From: Alan Mackenzie
Subject: Re: CC-mode highlight change between 24.5 and 25
Date: Fri, 2 Sep 2016 14:40:55 +0000
User-agent: Mutt/1.5.24 (2015-08-30)

Hello, Yuri.

On Fri, Sep 02, 2016 at 08:10:33PM +0600, Yuri Khan wrote:
> On Fri, Sep 2, 2016 at 8:27 PM, Alan Mackenzie <address@hidden> wrote:

> >> 4      std::ofstream fout (file_name);

> > The trouble is that L4 looks _exactly_ like a function declaration, the
> > function `fout' returning something of type `std::ofstream', and taking
> > a single parameter of type `file_name'.
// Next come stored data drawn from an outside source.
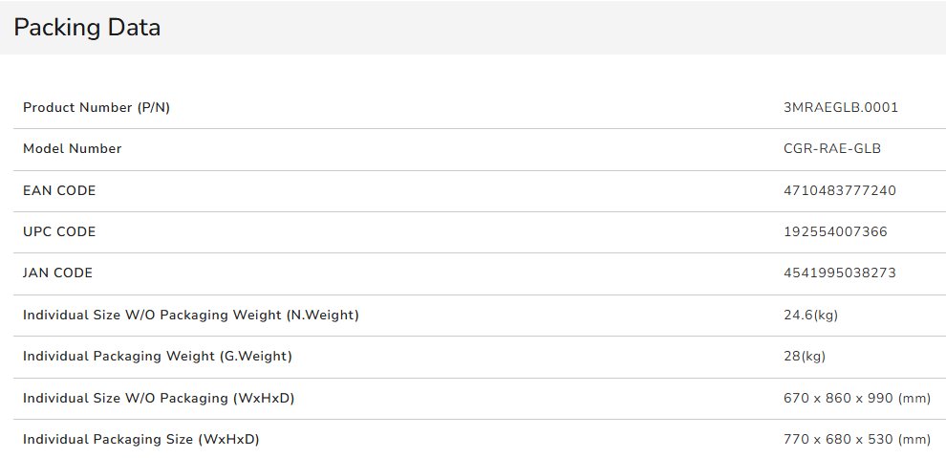The image size is (946, 458).
Task: Click EAN code value 4710483777240
Action: [x=839, y=190]
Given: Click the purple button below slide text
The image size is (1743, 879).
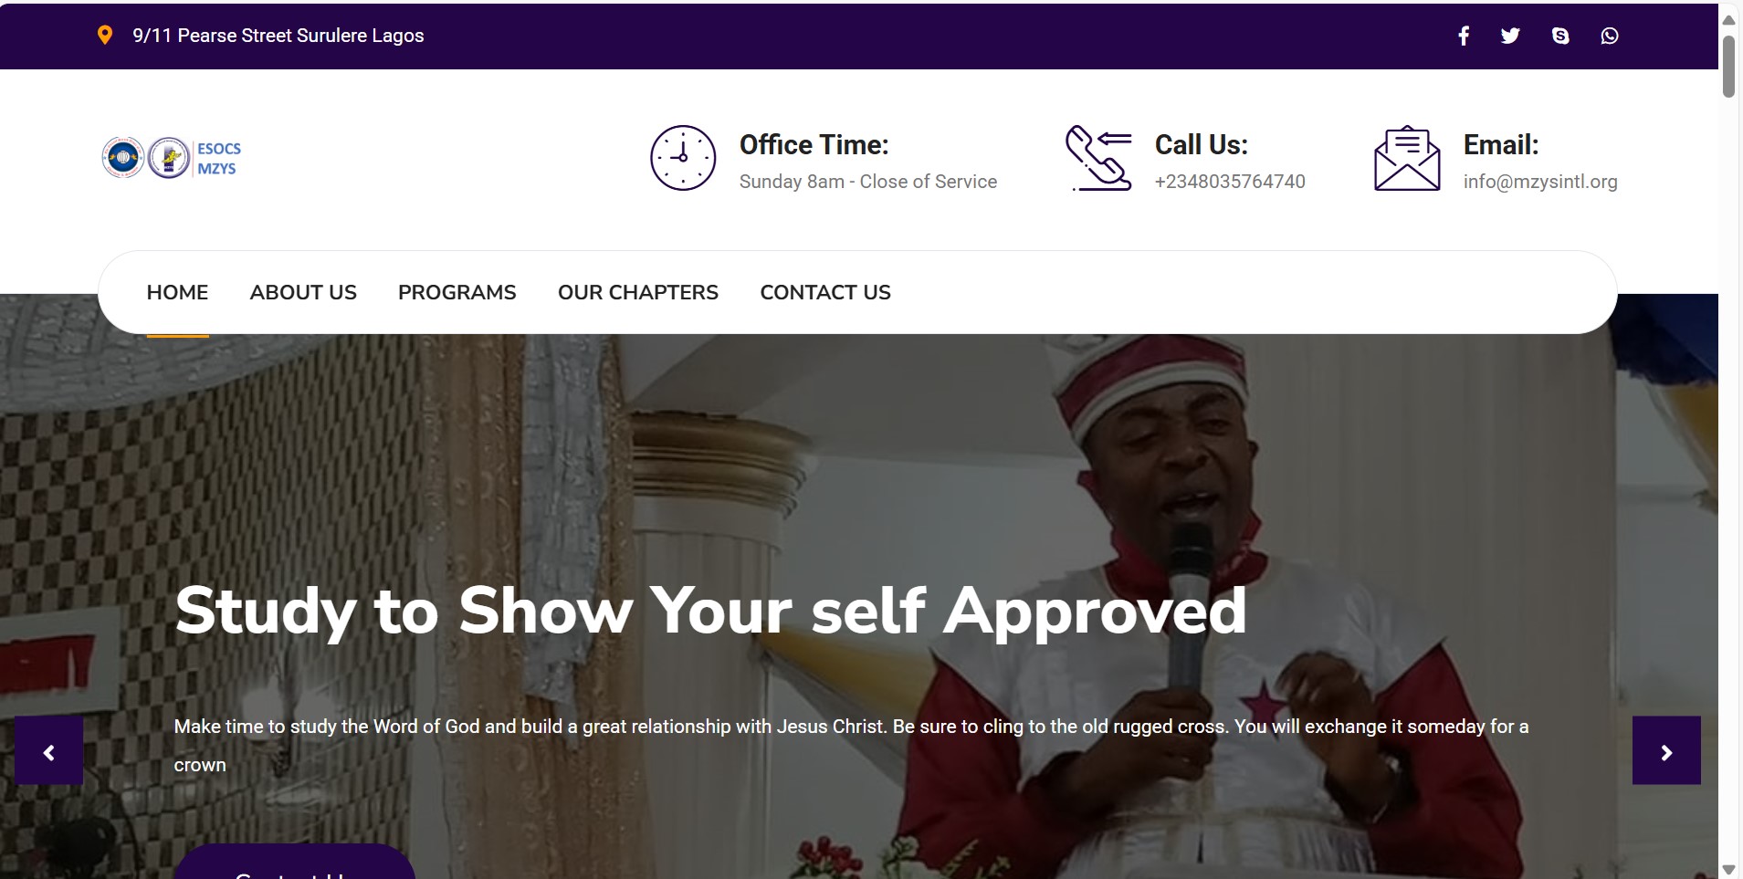Looking at the screenshot, I should point(295,862).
> > Can you help me out here, please - by what criterion is the C++ compiler
> > deciding that `fout' is a variable initialised to `file_name' rather
> > than a function declaration?

> There is no such criterion in the syntax alone.

I feared as much.  I've often wondered why the C++ language developers
have had such a low regard for unambiguous syntax, such as most other
(computer) languages have.  I've cursed them for it on more than one
occasion.

> The more famous version of this ambiguity is called “C++’s most vexing
> parse”. Lifting an example from Scott Meyers, Effective STL, chapter 1
> Item 6:

>     list<int> data(istream_iterator<int>(dataFile),  // warning! this doesn't 
> do
>                    istream_iterator<int>());         // what you think it does

> This looks like initialization of a variable “data” of type
> “list<int>” with a pair of iterators which are constructed on the
> spot, but it can alternatively be parsed as a declaration of a
> function named “data” that returns a list<int> and accepts two
> arguments, the first of which is named “dataFile” and has type
> “istream_iterator<int>”, and the second of which is unnamed and has
> type “function of no arguments returning istream_iterator<int>”.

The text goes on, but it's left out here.